(Data records)
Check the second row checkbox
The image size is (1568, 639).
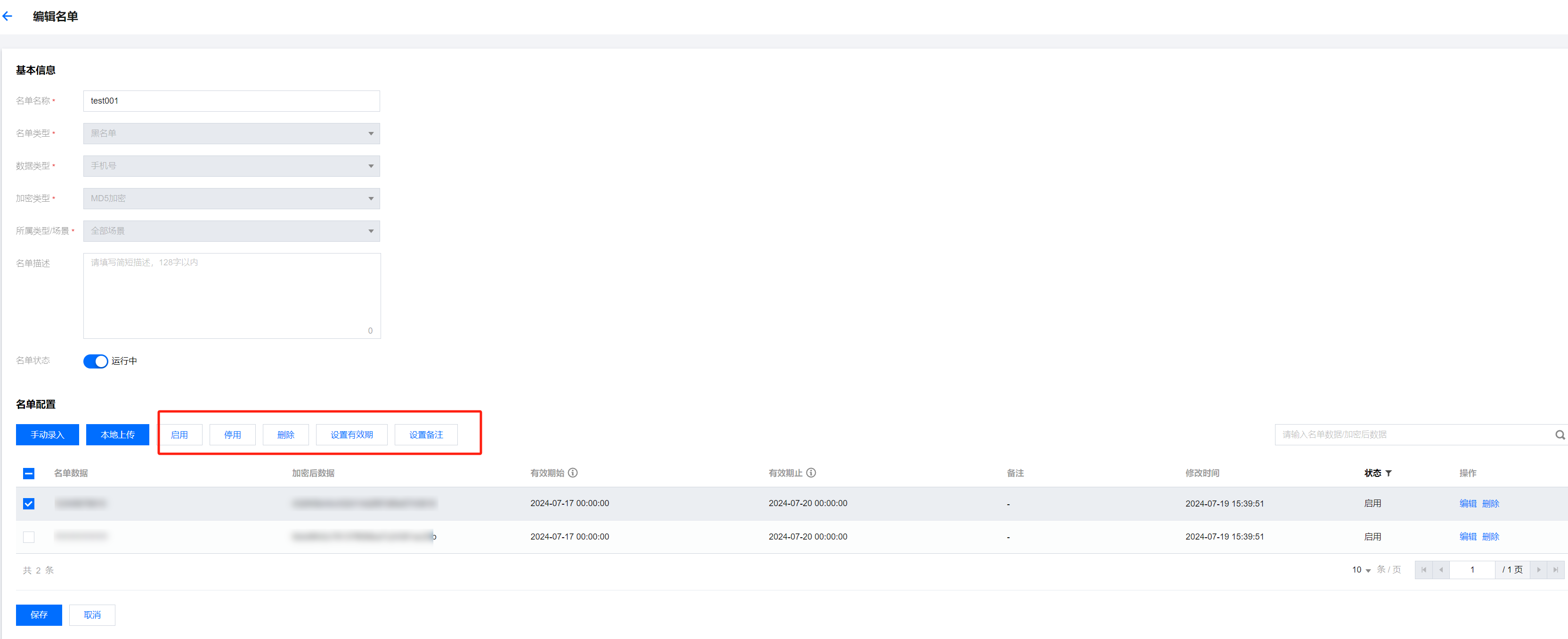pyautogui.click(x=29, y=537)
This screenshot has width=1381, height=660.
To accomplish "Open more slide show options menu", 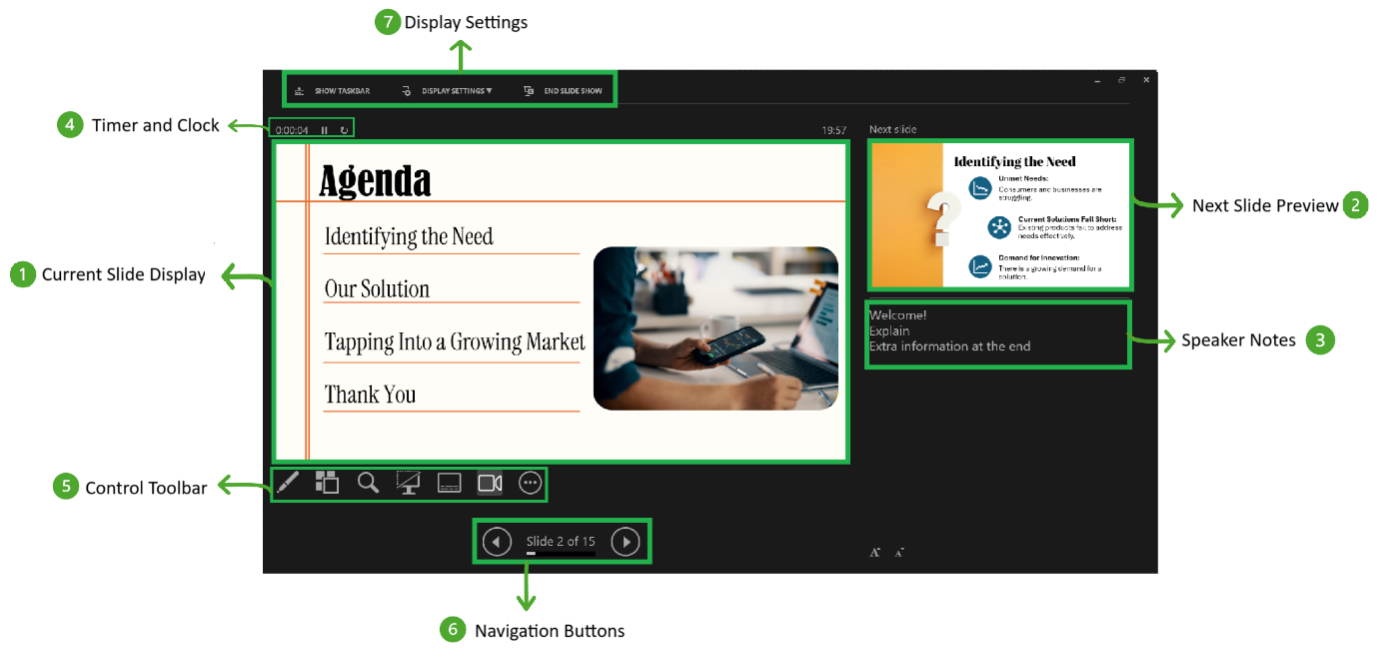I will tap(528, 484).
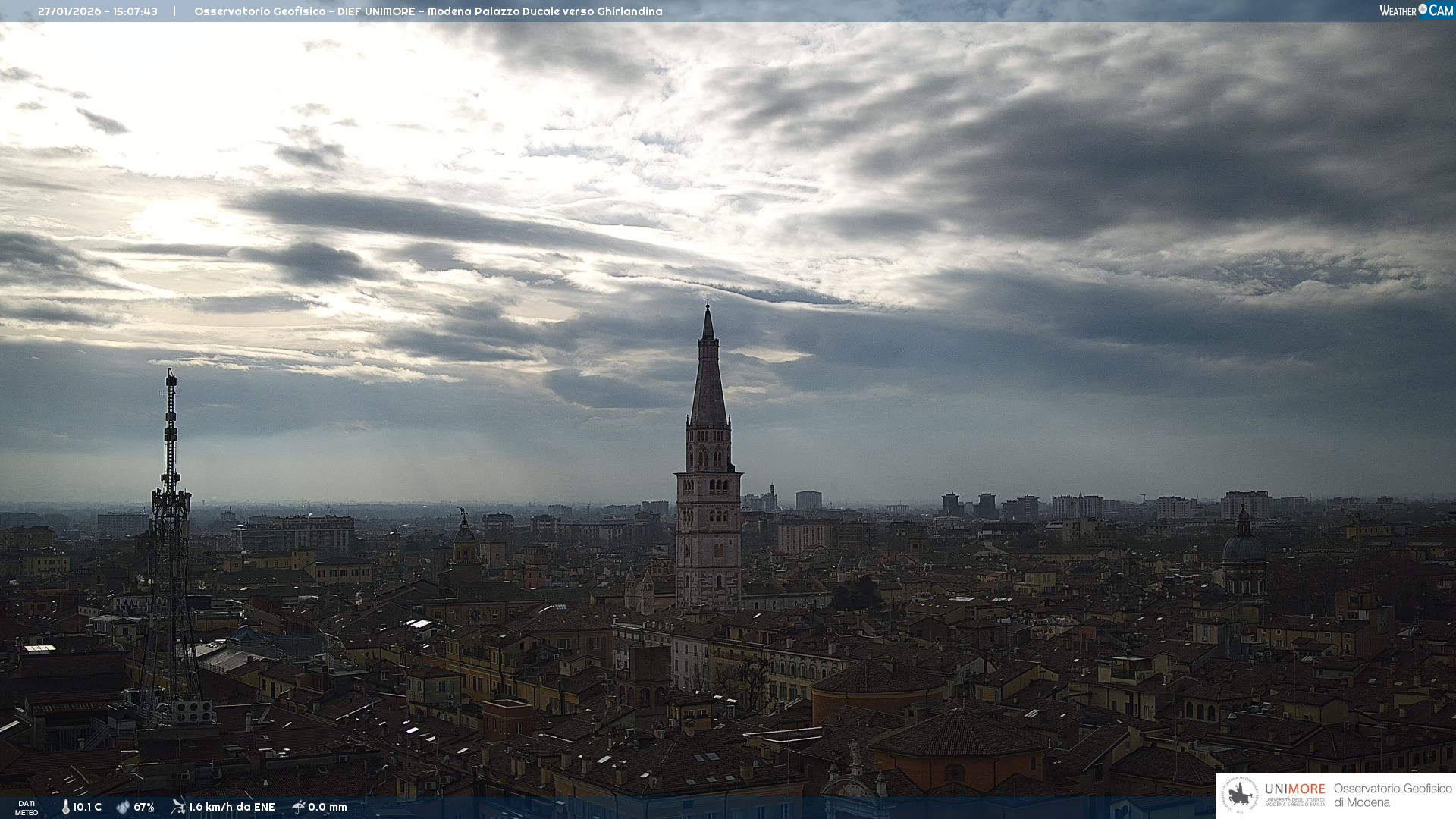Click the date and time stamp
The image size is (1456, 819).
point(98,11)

Given task —
Starting with the first line of the entries and going on through the line with "pyautogui.click(x=29, y=537)", give those lines as a Markdown table with the columns Number and Record line, skipping blank lines. Leave the pictures out of your answer.

Task result —
| Number | Record line |
|---|---|
| 1 | Check the second row checkbox |
| 2 | The image size is (1568, 639). |
| 3 | pyautogui.click(x=29, y=537) |